The first and last characters of the validRegEx cause it to match against the whole string, instead of just part, the carat anchors it to the beginning, and the dollar sign to the end.
The part between the brackets ([ and ]) are a character class, which matches any character so long as it's in the class. The first character inside that, a carat, means that the class is negated, to match the characters not mentioned in the character class.

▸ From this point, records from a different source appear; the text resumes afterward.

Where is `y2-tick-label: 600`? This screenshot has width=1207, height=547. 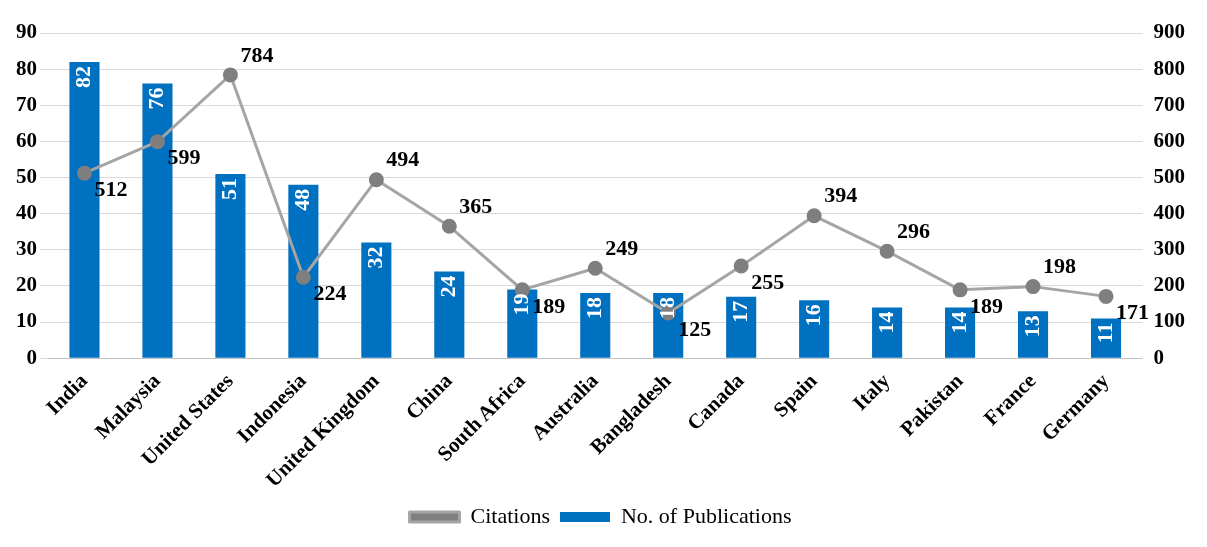 y2-tick-label: 600 is located at coordinates (1169, 140).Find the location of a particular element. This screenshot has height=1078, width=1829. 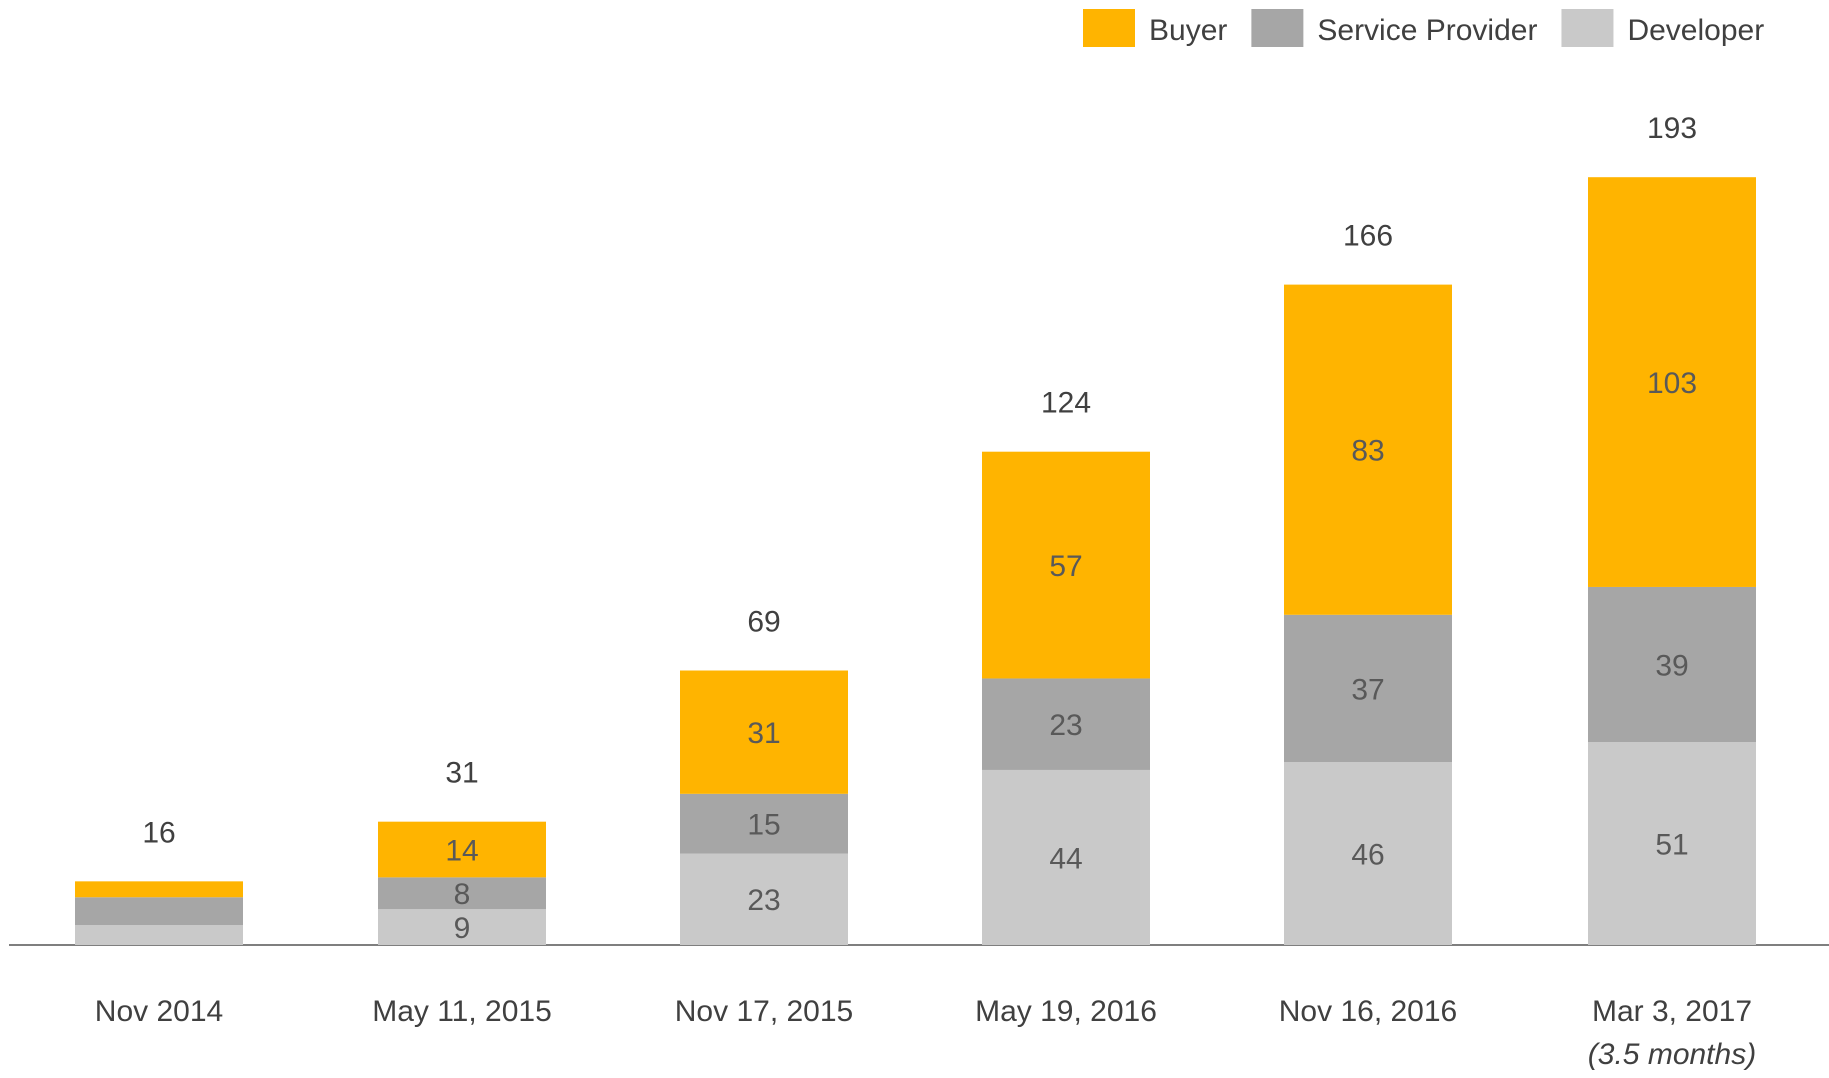

value-label: 103 is located at coordinates (1672, 384).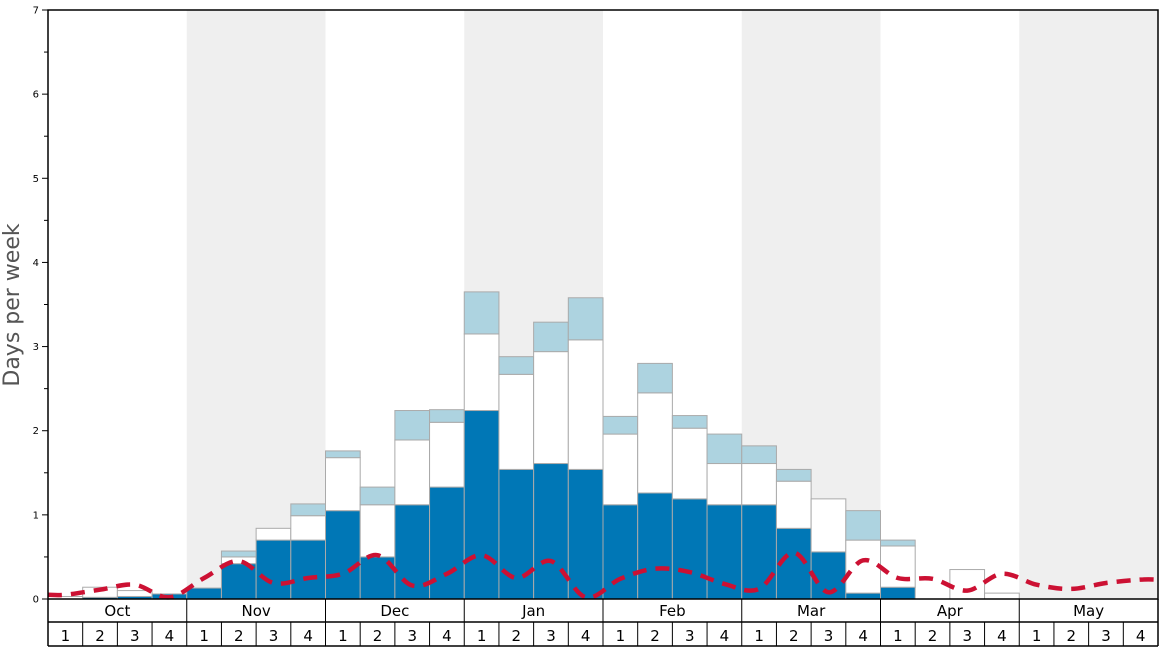  Describe the element at coordinates (36, 12) in the screenshot. I see `y-tick-label: 7` at that location.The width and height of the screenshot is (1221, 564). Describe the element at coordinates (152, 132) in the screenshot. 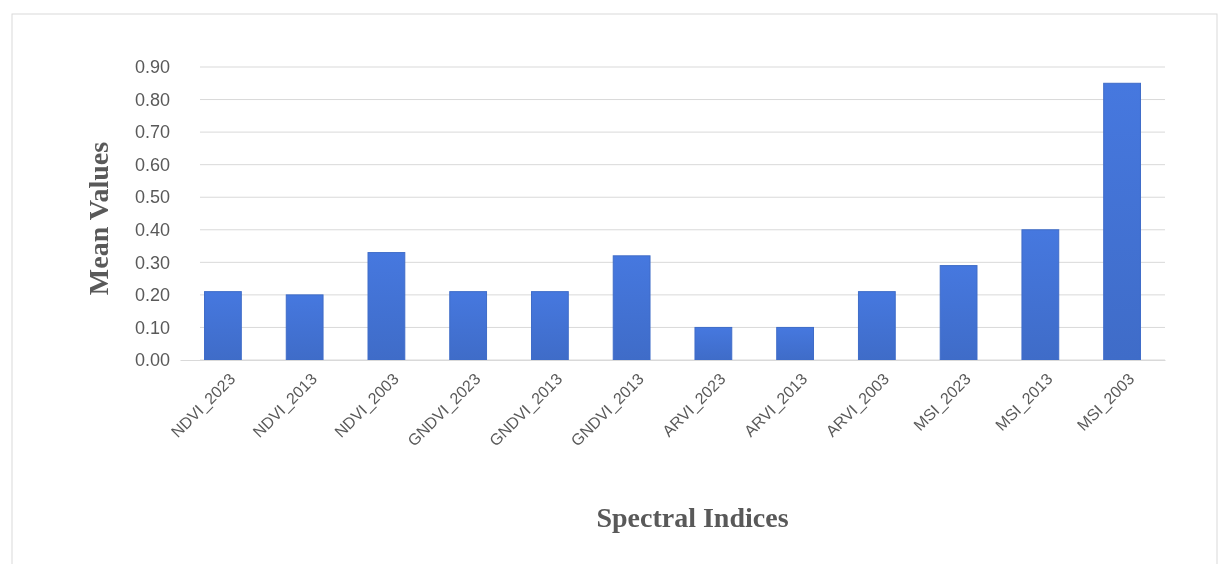

I see `y-tick-label: 0.70` at that location. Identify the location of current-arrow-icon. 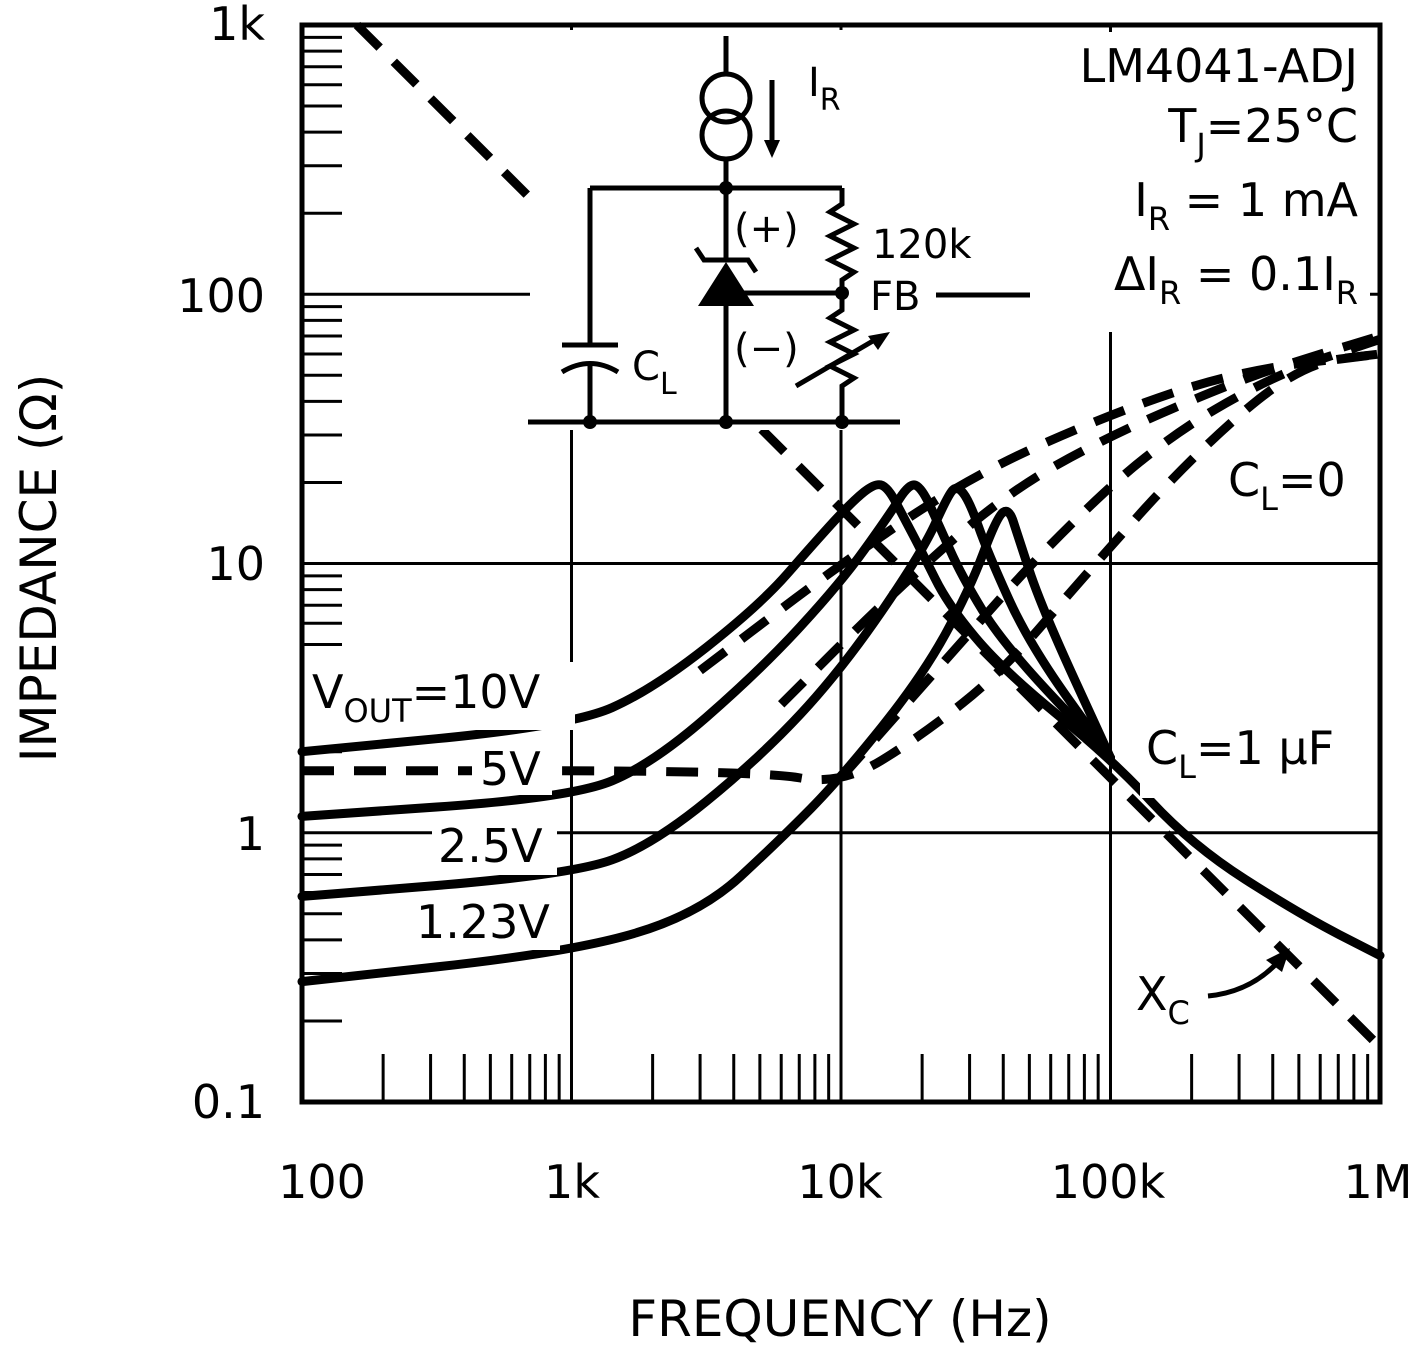
(772, 149).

If it had been omited, the class would match the characters it specifies.
The next two sequences, \\ and \/ are backslash escaped because the backslash by itself would be an escape sequence for something else, and the forward slash would confuse the parser into thinking that it had reached the end of the regex, (exactly similar to escaping quotes in strings).
The ampersand (&) has no special meaning and is unescaped.
The remaining character, the kleene star, (*) means that whatever preceeded it should be matched zero or more times, so that the character class will eat as many characters that are not forward or backward slashes or ampersands, including none if it cant find any. If you wanted to make sure the matched string was non-empty, you can replace it with a plus (+).
I would use regular expressions.
See this guide from Mozillla.org. This article does also give a good introduction to regular expressions in JavaScript.
Here is a good article on Javascript validation. Remember you will need to validate on the server side too. Javascript validation can easily be circumvented, so it should never be used for security reasons such as preventing SQL Injection or XSS attacks.
You could learn regular expressions, or (probably simpler if you only check for one character at a time) you could have a list of characters and then some kind of sanitize function to remove each one from the string.
var myString = "An /invalid &string;";
var charList = ['/', '\\', '&', ';']; // etc...
function sanitize(input, list) {
for (char in list) {
input = input.replace(char, '');
}
return input
}
So then:
sanitize(myString, charList) // returns "An invalid string"
You can use the test method, with regular expressions:
function validString(input){
return !(/[\\/&;]/.test(input));
}
validString('test;') //false
You can use regex. For example if your string matches:
[\\/&;]+
then it is not valid. Look at:
http://www.regular-expressions.info/javascriptexample.html
You could probably use a regular expression.
As the others have answered you can solve this with regexp but remember to also check the value server-side. There is no guarantee that the user has JavaScript activated. Never trust user input!